À notre avis, le psychanalyste installé en ville doit être docile et sensible aux nouvelles données de la psychopathologie collective actuelle. Car il est profondément accompagné par la solitude collectivisée de l’expérience clinique du réel. Car, également, le véritable “professeur” de psychanalyse — à part cette curieuse entité que devient pour chacun de nous notre propre analyse —, ce sont nos analysants. Ce sont eux qui nous font devenir psychanalyste. Ils nous indiquent quel est le chemin à suivre. Cela ne veut pas dire qu’il faut suivre de façon primaire ce que les patients explicitement ou implicitement nous indiquent, mais que cette matière riche et brute, collectée dans le collectif du un par un et provenant directement du réel de l’expérience, est à accueillir ouvertement pour la travailler après. C’est de cette source que peut partir l’innovation.

La formation institutionnelle du psychanalyste est évidemment très importante, parce qu’elle est solidement approfondie et forcément accompagnée d’une analyse personnelle, d’autant plus si elle est vraiment didactique et contrôlée (comme dans la Société Psychanalytique de Paris ou dans l’Association Psychanalytique de France), ou si elle est évaluée par une procédure comme celle de la passe lacanniene (comme dans l’École de la Cause Freudienne, dans l’Association Lacanienne Internationale et dans quelques autres).

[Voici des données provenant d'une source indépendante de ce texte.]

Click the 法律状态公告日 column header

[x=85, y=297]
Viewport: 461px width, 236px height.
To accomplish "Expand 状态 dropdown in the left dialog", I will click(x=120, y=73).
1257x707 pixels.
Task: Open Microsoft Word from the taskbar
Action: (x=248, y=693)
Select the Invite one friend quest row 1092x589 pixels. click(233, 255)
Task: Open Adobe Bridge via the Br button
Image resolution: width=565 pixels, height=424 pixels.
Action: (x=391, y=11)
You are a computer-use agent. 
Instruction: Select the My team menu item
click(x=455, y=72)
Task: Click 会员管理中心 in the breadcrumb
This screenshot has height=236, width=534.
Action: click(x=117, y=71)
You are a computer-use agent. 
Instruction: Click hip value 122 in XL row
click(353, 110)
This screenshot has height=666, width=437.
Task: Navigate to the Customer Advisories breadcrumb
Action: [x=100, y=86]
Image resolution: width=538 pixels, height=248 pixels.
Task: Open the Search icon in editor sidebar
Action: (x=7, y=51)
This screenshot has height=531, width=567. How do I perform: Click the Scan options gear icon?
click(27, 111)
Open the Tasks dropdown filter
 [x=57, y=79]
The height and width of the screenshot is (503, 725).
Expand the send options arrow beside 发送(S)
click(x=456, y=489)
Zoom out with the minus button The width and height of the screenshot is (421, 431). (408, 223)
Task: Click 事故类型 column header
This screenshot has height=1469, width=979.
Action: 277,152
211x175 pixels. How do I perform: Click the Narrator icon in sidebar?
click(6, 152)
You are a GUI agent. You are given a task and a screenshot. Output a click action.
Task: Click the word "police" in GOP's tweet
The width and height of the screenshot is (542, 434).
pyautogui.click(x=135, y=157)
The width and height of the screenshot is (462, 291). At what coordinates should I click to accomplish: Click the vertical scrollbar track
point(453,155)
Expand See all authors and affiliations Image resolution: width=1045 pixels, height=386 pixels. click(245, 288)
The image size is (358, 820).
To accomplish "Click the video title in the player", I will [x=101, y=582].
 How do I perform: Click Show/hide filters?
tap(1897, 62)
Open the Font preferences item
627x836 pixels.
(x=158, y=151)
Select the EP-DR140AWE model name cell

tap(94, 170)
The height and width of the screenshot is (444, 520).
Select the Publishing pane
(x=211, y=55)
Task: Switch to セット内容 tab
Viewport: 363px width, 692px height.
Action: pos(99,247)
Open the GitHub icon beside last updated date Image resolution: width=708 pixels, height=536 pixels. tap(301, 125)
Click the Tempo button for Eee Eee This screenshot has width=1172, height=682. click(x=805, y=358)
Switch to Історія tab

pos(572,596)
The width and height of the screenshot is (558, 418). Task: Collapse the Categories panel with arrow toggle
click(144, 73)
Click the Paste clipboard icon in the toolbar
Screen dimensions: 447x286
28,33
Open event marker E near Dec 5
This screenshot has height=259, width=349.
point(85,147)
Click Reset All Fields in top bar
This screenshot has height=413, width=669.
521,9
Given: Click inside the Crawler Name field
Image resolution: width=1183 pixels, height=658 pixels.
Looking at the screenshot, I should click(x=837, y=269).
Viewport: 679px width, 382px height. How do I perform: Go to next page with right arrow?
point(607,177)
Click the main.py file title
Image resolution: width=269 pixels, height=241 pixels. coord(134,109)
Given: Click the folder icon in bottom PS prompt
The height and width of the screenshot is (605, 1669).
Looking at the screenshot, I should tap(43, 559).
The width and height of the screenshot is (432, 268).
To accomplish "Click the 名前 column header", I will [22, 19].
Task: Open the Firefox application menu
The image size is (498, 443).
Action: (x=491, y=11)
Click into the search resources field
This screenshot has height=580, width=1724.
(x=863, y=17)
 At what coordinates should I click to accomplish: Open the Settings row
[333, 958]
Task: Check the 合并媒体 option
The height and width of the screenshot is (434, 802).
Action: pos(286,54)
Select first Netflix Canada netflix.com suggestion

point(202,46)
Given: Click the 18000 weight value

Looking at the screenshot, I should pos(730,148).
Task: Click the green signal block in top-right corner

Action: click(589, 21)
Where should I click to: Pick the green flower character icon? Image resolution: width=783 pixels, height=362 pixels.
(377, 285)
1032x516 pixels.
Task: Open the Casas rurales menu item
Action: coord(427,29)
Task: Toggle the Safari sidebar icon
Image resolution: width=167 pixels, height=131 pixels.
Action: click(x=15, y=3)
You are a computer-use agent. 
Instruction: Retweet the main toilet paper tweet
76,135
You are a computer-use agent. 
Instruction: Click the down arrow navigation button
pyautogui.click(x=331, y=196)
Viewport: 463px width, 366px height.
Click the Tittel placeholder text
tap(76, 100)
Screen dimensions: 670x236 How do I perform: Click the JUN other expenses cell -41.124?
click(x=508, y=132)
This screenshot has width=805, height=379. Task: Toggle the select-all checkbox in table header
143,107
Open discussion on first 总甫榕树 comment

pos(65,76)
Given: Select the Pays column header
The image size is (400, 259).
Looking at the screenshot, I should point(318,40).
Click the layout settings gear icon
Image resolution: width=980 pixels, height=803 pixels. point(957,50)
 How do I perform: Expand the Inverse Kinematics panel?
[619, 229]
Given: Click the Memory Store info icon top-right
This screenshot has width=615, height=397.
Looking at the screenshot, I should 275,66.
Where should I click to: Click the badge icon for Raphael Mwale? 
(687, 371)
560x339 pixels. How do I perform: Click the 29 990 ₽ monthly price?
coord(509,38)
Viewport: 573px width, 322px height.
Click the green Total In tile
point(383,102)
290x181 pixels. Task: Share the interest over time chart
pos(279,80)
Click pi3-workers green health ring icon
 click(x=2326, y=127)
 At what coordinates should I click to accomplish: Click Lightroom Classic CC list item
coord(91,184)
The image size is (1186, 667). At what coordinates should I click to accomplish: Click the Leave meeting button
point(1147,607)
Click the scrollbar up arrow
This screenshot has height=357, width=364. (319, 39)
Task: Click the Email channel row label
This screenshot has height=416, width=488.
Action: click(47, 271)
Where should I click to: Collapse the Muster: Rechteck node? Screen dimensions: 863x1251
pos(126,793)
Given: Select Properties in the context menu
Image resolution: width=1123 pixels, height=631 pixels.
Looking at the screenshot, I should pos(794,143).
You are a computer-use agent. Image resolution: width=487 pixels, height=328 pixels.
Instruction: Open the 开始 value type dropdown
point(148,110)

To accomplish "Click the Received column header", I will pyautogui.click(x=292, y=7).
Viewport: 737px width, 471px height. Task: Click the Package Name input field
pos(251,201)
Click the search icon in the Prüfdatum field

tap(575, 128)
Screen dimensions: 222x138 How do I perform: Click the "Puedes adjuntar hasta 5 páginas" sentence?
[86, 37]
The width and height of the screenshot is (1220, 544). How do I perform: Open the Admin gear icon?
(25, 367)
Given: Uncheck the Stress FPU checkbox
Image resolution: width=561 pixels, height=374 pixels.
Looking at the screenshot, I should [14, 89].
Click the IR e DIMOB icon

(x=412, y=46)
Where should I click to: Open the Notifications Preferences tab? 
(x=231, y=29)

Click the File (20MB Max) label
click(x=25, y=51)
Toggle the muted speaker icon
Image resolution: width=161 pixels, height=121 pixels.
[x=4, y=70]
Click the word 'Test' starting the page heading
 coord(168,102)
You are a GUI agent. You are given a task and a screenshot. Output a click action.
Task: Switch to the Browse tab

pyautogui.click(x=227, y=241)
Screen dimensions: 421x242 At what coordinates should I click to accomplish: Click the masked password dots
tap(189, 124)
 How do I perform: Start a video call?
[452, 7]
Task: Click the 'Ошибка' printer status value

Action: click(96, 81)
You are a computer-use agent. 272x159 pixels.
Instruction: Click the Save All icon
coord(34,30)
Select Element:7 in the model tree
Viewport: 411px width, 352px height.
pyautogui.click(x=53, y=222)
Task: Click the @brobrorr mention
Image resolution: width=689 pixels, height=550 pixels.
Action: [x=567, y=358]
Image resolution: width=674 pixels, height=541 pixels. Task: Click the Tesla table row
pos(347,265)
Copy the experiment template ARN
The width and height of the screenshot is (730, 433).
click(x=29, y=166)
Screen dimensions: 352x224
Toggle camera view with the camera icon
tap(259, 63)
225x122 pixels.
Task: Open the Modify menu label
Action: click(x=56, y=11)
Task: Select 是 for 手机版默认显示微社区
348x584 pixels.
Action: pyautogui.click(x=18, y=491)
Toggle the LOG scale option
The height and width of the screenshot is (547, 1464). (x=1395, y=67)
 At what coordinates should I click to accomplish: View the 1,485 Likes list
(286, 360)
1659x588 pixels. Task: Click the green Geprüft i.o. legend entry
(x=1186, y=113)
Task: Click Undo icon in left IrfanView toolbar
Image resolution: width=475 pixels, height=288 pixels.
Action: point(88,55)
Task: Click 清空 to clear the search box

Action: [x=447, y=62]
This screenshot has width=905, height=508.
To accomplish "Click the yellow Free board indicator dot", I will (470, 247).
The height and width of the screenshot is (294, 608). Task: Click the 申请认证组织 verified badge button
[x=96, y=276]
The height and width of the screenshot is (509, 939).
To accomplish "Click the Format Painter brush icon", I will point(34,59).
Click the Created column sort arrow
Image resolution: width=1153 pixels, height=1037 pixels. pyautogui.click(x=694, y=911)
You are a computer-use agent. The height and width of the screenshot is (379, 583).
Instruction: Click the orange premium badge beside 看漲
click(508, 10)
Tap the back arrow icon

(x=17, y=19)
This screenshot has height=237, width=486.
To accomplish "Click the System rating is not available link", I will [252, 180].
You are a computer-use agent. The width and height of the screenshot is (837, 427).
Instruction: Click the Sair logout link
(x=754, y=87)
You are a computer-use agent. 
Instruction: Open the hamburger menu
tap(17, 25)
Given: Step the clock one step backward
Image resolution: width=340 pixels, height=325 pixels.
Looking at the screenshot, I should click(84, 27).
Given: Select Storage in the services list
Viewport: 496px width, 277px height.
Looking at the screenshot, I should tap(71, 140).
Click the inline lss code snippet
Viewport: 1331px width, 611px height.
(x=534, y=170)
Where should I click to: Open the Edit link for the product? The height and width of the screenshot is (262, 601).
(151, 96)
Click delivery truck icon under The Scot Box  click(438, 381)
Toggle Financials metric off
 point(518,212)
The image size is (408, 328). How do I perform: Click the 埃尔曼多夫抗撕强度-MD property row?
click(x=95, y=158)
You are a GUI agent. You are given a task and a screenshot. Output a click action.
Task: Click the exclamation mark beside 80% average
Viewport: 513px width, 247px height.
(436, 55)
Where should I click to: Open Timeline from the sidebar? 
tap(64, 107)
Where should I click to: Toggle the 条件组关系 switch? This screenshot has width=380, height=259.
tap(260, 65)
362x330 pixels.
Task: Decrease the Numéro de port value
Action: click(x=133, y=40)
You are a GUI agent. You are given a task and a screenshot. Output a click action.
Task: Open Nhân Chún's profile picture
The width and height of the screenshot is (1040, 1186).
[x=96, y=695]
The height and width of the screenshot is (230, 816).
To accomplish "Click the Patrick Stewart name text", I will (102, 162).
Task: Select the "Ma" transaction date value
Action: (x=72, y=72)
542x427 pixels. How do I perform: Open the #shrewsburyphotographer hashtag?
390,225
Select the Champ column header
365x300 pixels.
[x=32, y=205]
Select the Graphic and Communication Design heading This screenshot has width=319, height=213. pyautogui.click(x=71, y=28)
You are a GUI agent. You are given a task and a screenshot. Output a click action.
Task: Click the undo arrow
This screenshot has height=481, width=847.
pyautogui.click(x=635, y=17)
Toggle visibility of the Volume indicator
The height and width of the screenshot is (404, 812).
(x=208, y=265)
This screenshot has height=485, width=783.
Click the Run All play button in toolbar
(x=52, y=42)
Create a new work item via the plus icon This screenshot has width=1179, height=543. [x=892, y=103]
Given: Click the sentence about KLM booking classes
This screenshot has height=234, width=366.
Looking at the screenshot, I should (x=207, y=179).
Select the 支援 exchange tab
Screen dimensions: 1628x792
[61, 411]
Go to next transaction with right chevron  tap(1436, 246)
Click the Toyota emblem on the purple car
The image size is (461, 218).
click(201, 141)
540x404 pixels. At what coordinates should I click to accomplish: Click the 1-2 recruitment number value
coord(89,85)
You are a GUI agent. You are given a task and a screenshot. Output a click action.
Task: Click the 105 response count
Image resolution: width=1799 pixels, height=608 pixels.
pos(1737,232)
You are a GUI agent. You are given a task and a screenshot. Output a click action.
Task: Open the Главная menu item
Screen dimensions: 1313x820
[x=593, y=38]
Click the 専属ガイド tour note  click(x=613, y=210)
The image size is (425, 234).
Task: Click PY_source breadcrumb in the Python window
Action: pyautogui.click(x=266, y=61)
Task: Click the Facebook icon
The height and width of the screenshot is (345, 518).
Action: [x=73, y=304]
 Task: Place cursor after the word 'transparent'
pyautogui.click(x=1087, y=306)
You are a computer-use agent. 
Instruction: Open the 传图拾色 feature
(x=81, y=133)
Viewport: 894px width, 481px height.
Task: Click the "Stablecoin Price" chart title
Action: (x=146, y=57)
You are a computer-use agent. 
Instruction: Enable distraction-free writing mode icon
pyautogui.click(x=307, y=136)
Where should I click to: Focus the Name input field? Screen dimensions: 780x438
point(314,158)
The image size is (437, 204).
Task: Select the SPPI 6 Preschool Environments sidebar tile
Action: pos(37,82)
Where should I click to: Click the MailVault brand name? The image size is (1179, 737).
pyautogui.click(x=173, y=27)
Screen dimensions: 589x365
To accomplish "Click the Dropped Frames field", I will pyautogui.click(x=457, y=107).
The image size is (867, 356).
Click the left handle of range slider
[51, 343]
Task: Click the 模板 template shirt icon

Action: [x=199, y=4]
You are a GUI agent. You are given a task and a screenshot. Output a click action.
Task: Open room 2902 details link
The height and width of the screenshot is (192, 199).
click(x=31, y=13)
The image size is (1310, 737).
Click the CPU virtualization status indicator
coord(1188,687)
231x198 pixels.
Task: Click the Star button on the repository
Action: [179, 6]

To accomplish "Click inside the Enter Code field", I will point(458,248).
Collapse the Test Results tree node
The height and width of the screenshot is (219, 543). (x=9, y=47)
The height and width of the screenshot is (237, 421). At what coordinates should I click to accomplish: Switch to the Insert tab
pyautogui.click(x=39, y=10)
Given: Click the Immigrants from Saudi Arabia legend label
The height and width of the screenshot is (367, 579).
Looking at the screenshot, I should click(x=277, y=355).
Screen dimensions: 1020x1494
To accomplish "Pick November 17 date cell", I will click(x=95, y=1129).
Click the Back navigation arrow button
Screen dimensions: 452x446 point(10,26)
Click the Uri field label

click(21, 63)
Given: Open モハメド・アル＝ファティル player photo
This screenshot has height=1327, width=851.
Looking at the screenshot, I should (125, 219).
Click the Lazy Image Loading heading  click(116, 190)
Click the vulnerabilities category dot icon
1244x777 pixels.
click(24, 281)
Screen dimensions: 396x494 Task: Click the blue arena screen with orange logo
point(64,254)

Mais le psychanalyste praticien, qu’il soit lacanien ou non, a tout intérêt à se libérer suffisamment du fort attachement initial vis-à-vis de l’institution psychanalytique. Autrement, il y a le risque de vouloir adapter la pratique analytique, ainsi que la richesse réelle de l’expérience clinique, à la doctrine ou au catéchisme psychanalytique, quel qu’il soit (freudien, kleinien, post-freudien, lacanien, post-lacanien ou autre).

German ARCE ROSS. Paris, janvier 2016.